One review called out a mismatch between price and one public park stop. That’s a fair caution. If you’re extremely focused on “secret private-only” spaces, you might wish every garden stop had the same wow factor. Still, the public piece helps you see the city’s green side as something you can experience without an invitation.
Think of it like this: private terraces give you the fantasy. Public green spaces give you the repeatable idea—how to find calm again later, on your own.
Price and value: is $93 for 2 hours worth it?
At $93 per person for a 2-hour walking tour, the cost isn’t low. So you should judge it on access and interpretation, not on time. This tour includes a licensed guide plus entrance fees to the gardens, so part of what you pay goes directly to getting inside places you’d otherwise miss or can’t access easily.
Where the value shows up:
- You get guided storytelling that connects plants, architecture, and Venice life.
- You’re shown multiple garden environments, including lagoon terrace views and a working nursery.
- You save time hunting entrances and you get a route that’s designed for seeing the “green heart” of the city, not just taking random strolls.
Where the value might feel thin:
- If you expect only private, jaw-dropping gardens with zero “okay” stops, you may feel let down by any less-impressive public park portion.
- If you’re extremely sensitive to walking on uneven ground, you may not enjoy the experience even if the gardens are great.

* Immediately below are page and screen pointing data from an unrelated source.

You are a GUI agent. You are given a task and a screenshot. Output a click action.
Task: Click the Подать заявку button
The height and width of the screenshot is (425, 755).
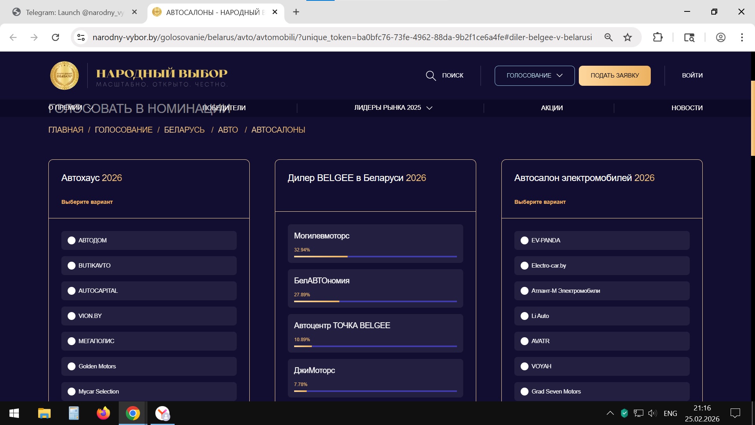[614, 76]
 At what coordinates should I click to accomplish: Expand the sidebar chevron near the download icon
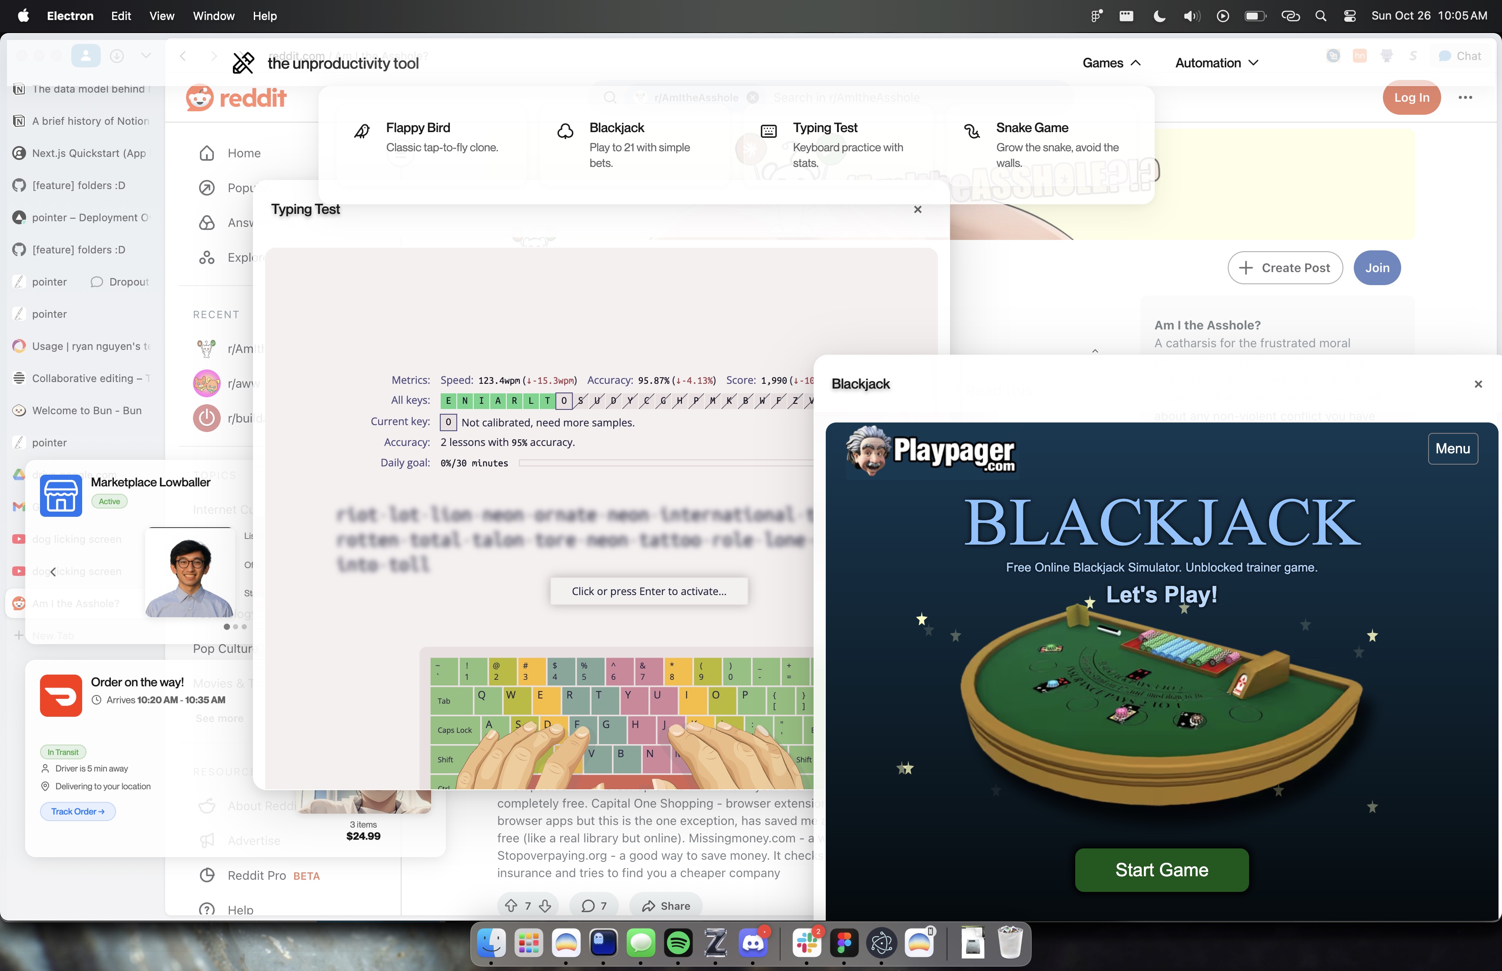(x=146, y=56)
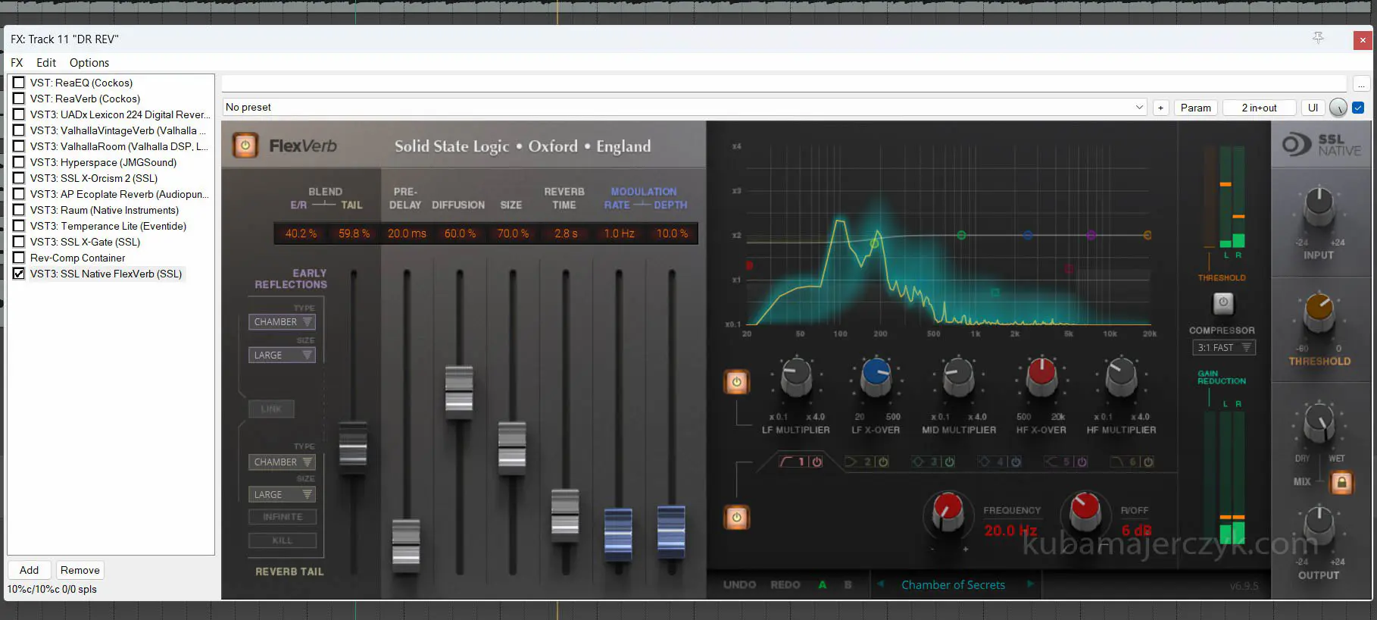Go to the previous preset with left arrow
This screenshot has width=1377, height=620.
coord(880,584)
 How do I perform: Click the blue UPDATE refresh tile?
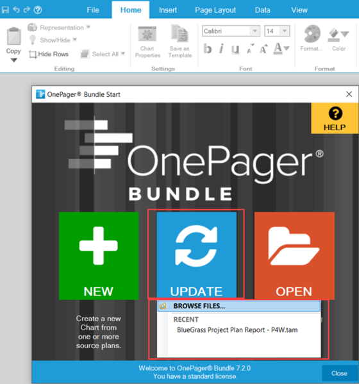(x=196, y=255)
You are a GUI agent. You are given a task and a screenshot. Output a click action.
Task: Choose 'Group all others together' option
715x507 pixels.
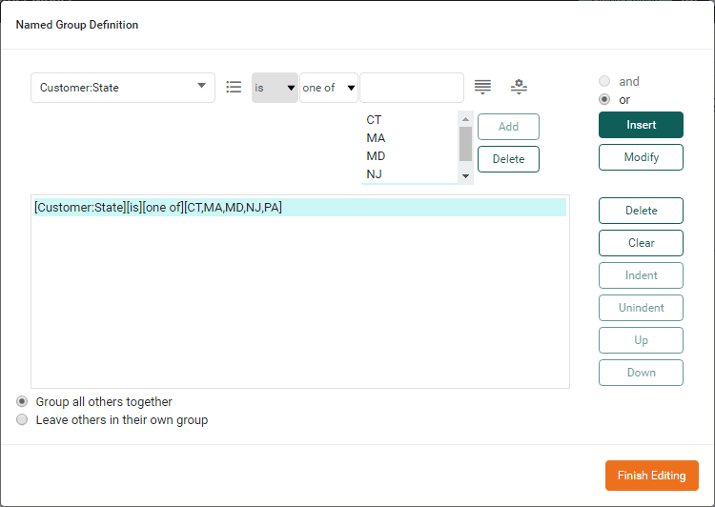[22, 402]
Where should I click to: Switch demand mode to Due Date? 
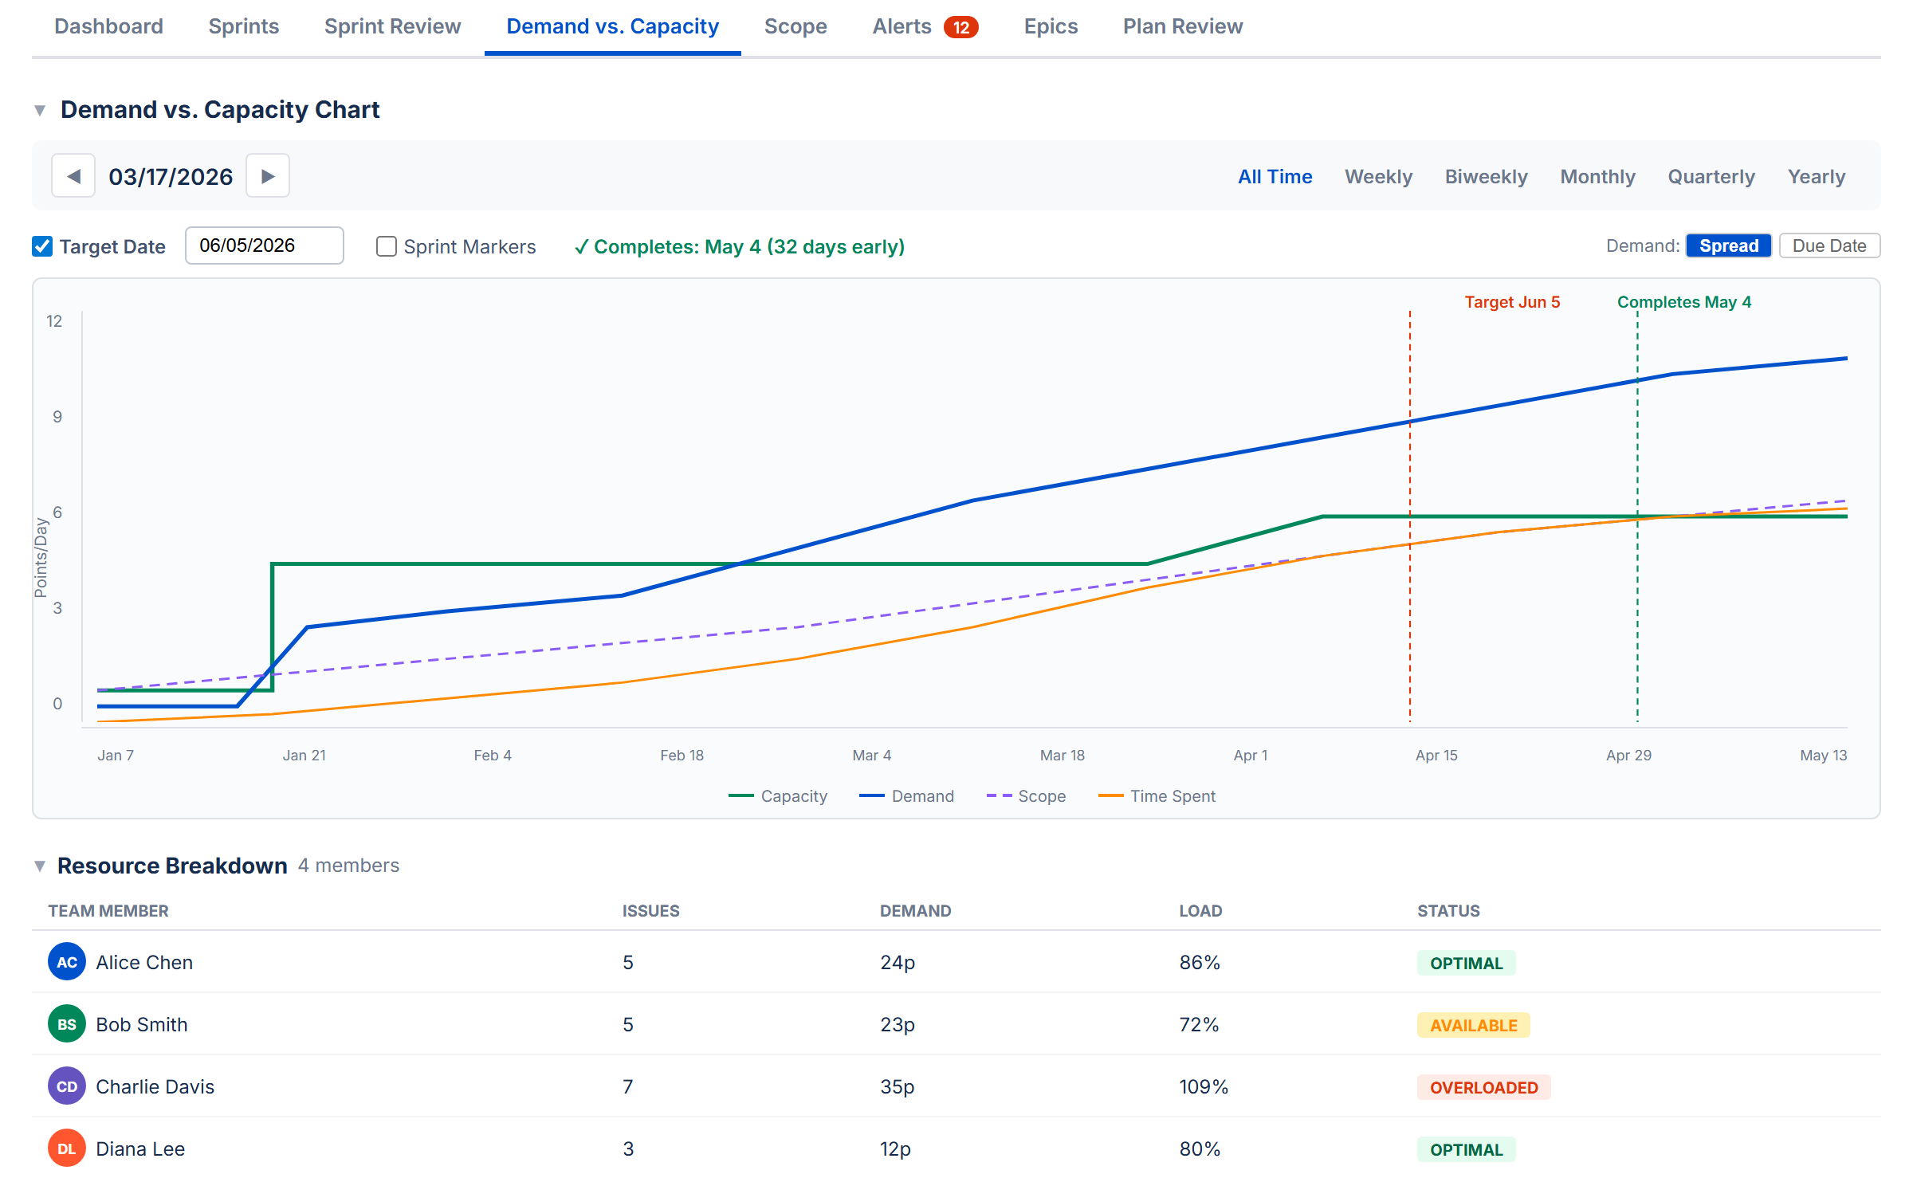point(1829,245)
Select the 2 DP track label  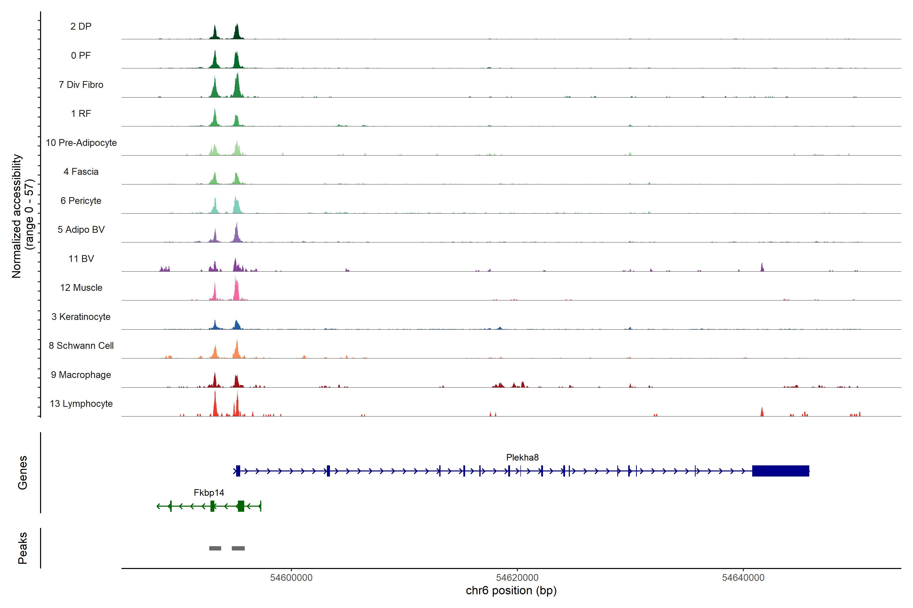pos(81,26)
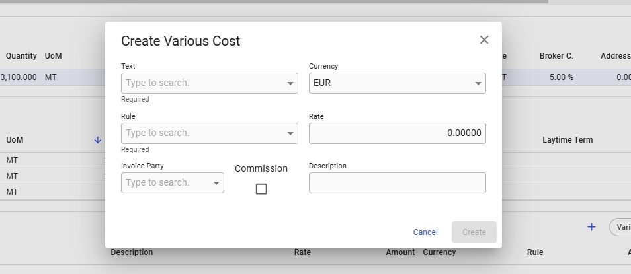Click the Amount column header
This screenshot has width=631, height=274.
coord(400,252)
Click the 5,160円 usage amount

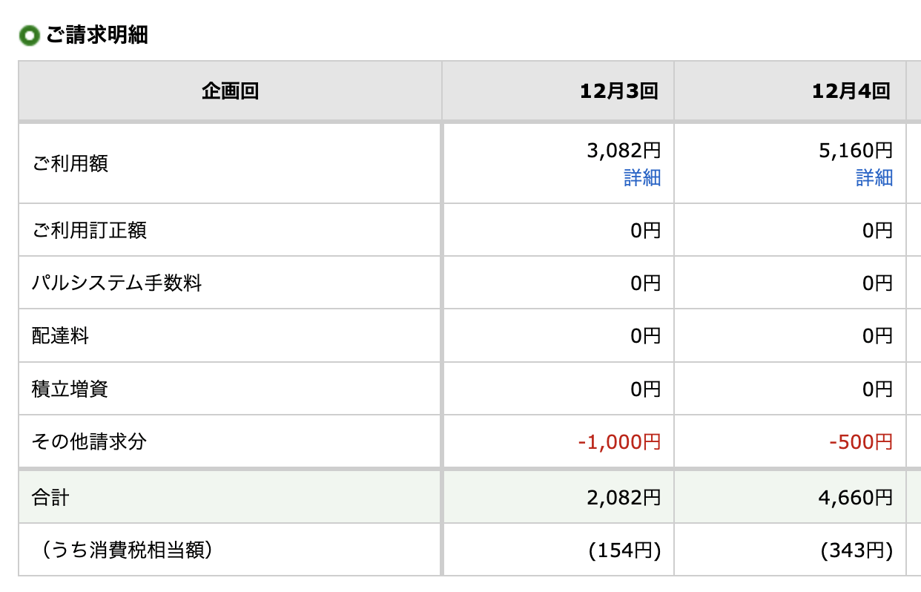[x=855, y=151]
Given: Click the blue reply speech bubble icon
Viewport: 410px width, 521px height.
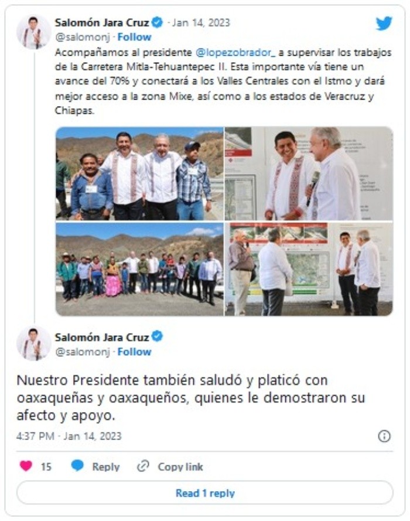Looking at the screenshot, I should (78, 466).
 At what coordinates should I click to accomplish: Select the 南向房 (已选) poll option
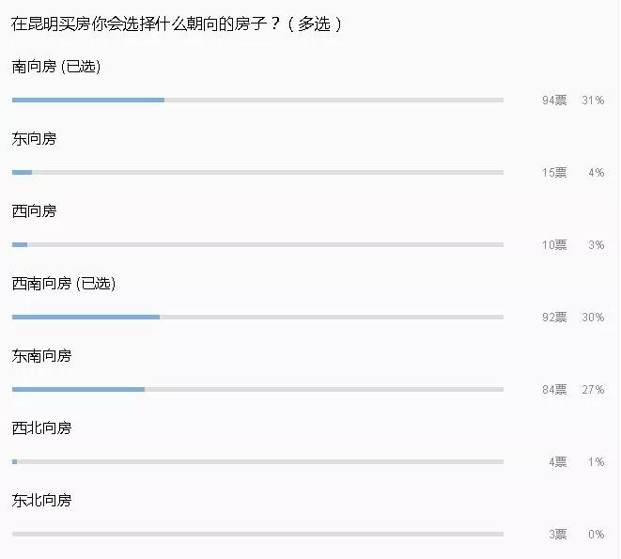55,67
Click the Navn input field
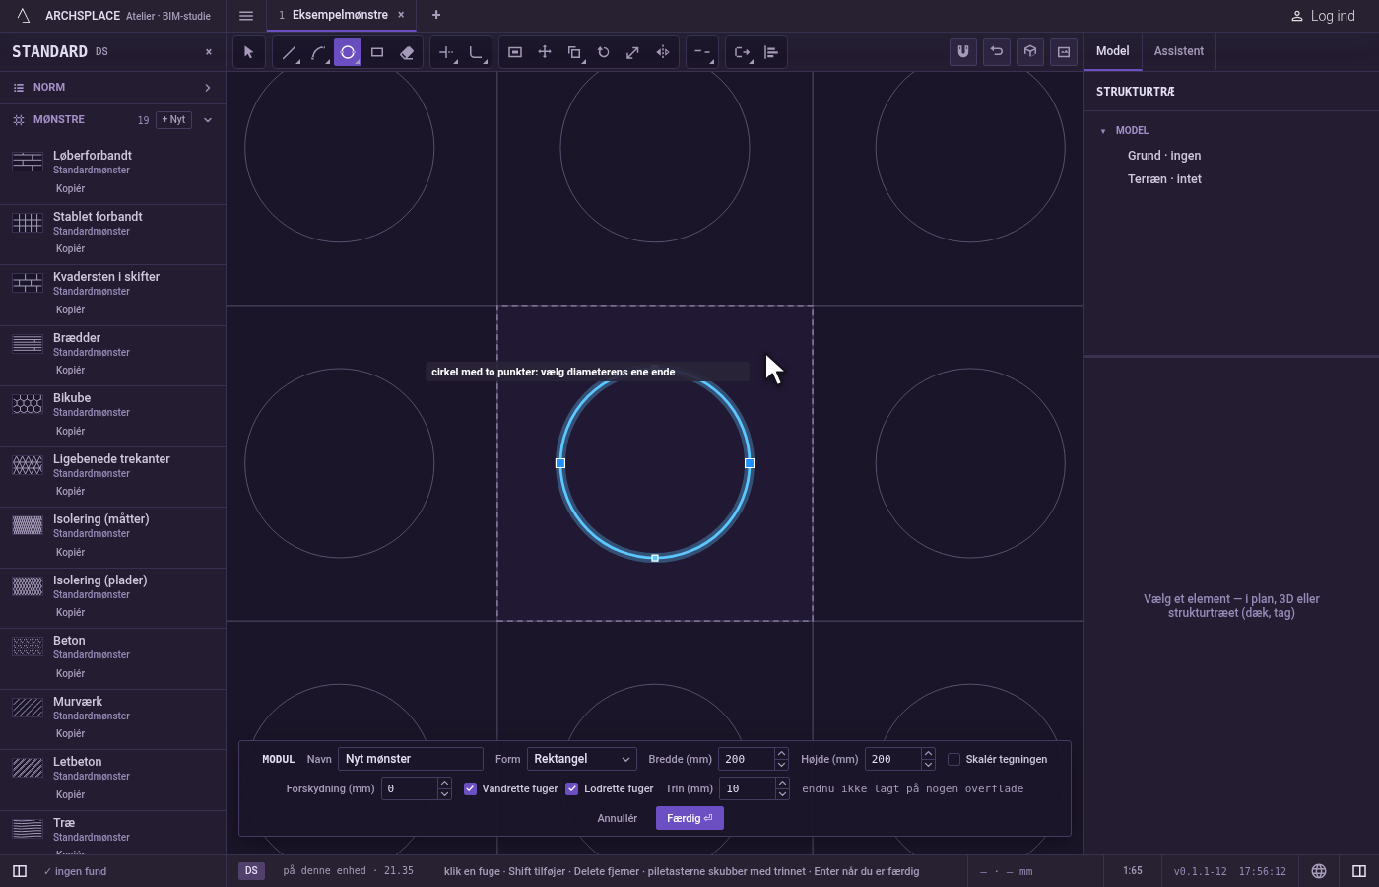The width and height of the screenshot is (1379, 887). point(411,759)
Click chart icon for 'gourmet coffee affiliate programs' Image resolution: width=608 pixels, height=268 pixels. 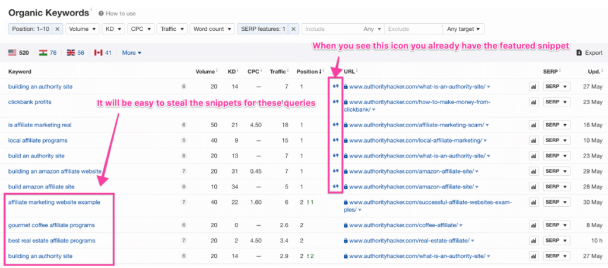[533, 225]
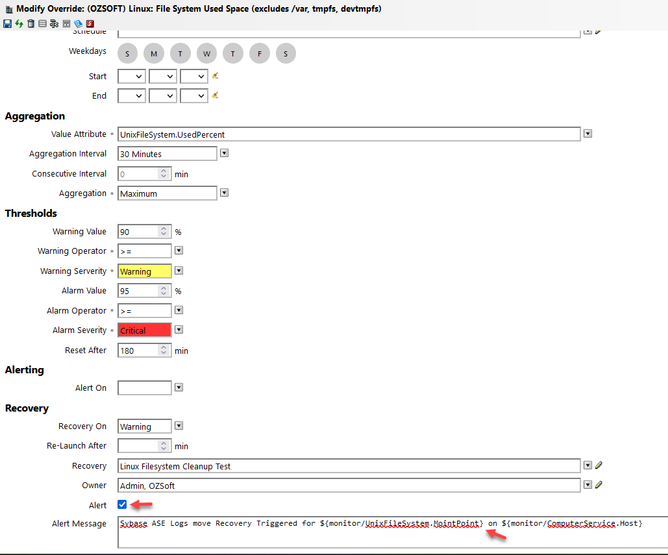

My take: this is worth it if you like Venice off the postcard map and you want someone to connect dots between what you’re seeing and how Venetians live. If your plan is mostly a tight sightseeing checklist with minimal walking, you might choose a different format.
Who should book this Secret City Gardens tour, and who should skip it
This tour is a strong match for you if you:
- love Venice but want a side that’s quieter, greener, and less crowded
- enjoy short, guided walks with clear storytelling and multiple garden stops
- want a practical bonus stop—like learning about balcony flowers from a nursery
Skip it if you:
- use a wheelchair or have mobility limits that make uneven walking hard
- hate walking in rain, since the tour runs in rain or shine
- only want big-ticket landmarks and don’t care about gardens, terraces, and small spaces
If you’re visiting in summer, I’d lean toward booking. The garden settings and shaded sections can make a hot day feel much more manageable.
Should you book the Venice Secret City Gardens Walking Tour?
If your Venice plan includes classic sights already, this is the kind of experience that changes the texture of your trip. I’d book it when you want access, not just scenery—especially for that lagoon terrace moment, the nunnery connection, and the nursery stop that makes the flowers feel like part of daily Venetian life.
If you hate walking on uneven surfaces or you’re hoping for a nonstop parade of only private spectacular gardens, you may want to reconsider. For the right traveler, though, this is a smart way to spend two hours seeing Venice as a living city with a green pulse.
FAQ
Where does the tour meet?
Meet at Fondamenta Gasparo Contarini, near the bridge.
How long is the Venice Secret City Gardens walking tour?
It lasts 2 hours.
How much does it cost?
The price is $93 per person.
What’s included in the price?
You get a licensed tour guide, the walking tour, and entrance fees to the gardens.
Is hotel pickup or drop-off included?
No, hotel pickup and drop-off are not included.
What languages are available with the guide?
The tour offers live guiding in Spanish, English, German, and Italian.
Does the tour run in bad weather?
Yes. It takes place rain or shine.
Is the tour accessible for wheelchair users or people with mobility impairments?
No. It is not suitable for people with mobility impairments or wheelchair users.
What’s the cancellation policy?
You can cancel up to 24 hours in advance for a full refund.
Is food and drinks provided?
No. Food and drinks are not included.